Residents and officials are upset with long response times in restoring power

Wednesday, Nov. 7, 3:30 p.m.

JCP&L adjusted their estimate on Tuesday to reflect that all East Windsor residents will have power restored by Nov. 11, while Hightstown residents will see power restored by Nov. 11. The remaining 5 JCP&L customers in Cranbury will have power restored by Nov. 10

According to an East Windsor Township alert Wednesday morning, township officials continue communications throughout the day with JCP&L representatives seeking township power outage status and activity for those who remain without power. As of 2:30 p.m., East Windsor Mayor Janice Mironov said the township is aware of five homes still without power, which are currently being worked on.

The township reported this morning that JCP&L crews had been actively working at Dutch Neck Road and Drew Lane, and power has been restored to some homes in that area.

On Tuesday power was restored to most remaining affected areas on the west side of East Windsor, the township reports, including Dutch Neck Road, Dorchester Drive, Exeter Road, Jeffrey Lane, Debbie Lane and Buxton Drive. Power was also restored to a section of Brooktree Road and to 147 units in Brookwood Garden Apartments on Hickory Corner road.
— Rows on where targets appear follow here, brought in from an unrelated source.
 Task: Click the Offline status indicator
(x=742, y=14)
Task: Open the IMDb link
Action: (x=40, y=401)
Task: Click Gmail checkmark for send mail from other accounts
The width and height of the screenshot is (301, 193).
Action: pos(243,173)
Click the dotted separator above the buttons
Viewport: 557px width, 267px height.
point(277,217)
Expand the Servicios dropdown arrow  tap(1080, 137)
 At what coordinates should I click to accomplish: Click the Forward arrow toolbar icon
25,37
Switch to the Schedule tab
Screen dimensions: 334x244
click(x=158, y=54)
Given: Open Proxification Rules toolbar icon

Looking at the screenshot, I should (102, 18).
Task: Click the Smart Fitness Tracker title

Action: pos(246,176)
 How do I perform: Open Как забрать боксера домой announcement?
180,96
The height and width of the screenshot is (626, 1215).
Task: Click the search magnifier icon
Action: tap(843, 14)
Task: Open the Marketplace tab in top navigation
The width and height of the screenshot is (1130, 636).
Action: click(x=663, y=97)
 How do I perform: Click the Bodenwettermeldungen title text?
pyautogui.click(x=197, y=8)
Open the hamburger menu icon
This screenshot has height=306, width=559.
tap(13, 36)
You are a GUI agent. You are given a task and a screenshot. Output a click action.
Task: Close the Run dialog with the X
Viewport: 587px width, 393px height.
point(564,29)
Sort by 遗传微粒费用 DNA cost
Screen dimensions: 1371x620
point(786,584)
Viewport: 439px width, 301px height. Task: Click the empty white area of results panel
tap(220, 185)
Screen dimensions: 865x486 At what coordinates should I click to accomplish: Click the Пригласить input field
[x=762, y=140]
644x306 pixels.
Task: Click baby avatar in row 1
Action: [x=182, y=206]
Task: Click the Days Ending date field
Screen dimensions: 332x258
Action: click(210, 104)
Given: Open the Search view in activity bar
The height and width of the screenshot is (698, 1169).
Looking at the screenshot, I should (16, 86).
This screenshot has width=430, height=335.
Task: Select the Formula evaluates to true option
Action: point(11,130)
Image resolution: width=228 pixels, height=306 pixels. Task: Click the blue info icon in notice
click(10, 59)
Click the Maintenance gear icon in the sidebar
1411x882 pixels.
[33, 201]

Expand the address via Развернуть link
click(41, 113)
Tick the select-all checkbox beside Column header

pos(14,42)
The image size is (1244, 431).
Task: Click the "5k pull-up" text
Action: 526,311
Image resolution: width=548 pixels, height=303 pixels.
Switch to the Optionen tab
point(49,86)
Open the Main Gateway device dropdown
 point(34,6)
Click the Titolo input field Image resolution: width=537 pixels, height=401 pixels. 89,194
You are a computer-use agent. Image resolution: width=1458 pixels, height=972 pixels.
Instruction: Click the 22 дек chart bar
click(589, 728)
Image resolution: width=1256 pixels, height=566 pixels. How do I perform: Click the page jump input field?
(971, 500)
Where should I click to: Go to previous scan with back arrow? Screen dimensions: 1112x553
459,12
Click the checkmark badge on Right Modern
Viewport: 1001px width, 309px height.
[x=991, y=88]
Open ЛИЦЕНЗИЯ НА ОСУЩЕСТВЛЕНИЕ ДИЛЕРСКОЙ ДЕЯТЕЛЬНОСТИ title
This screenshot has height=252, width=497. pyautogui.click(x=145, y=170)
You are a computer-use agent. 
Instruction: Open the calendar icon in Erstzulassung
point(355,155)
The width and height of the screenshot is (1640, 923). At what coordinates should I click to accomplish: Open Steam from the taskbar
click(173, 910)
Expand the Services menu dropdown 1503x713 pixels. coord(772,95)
Since JCP&L does not provide specific customer locations to the township, East Windsor officials said they are seeking to identify all residents who remain without power and to determine the cause of the problem. The township asks all residents who remain without power or who are aware of homes without power to call 609-443-4000, ext. 214.

PSE&G provided updated their estimates for the remaining 142 Cranbury customers without power on Wednesday. They project to restore power to 26 customers on Wednesday, 25 customers on Thursday,  27 customers on Friday, and 41 customers on Saturday.

Power restoration crews may continue to work as long as winds are below 40 mph. Area weather reports for this afternoon into the evening from the national weather service predict winds between 20 and 28 mph, with possible wind gusts up to 47 mph.

President of JCP&L Don Lynch said today on a call with NJ 101.5 that the storm could slow restoration times. 

He said the company is restoring customers at the quickest rate possible.

Tuesday, Nov. 6, 4:30 p.m.

Areas of East Windsor, Hightstown, and Cranbury continue to see power restored, and the number of residents without power is slowly dwindling.

However, despite these lowered numbers, many residents and officials are frustrated with utility companies’ response times, most notably JCP&L’s.

Gov. Chris Christie released revised power restoration plans that he received from JCP&L and PSEG on Monday and Tuesday, respectively. The plans show the companies’ overall restoration projections at the municipal level.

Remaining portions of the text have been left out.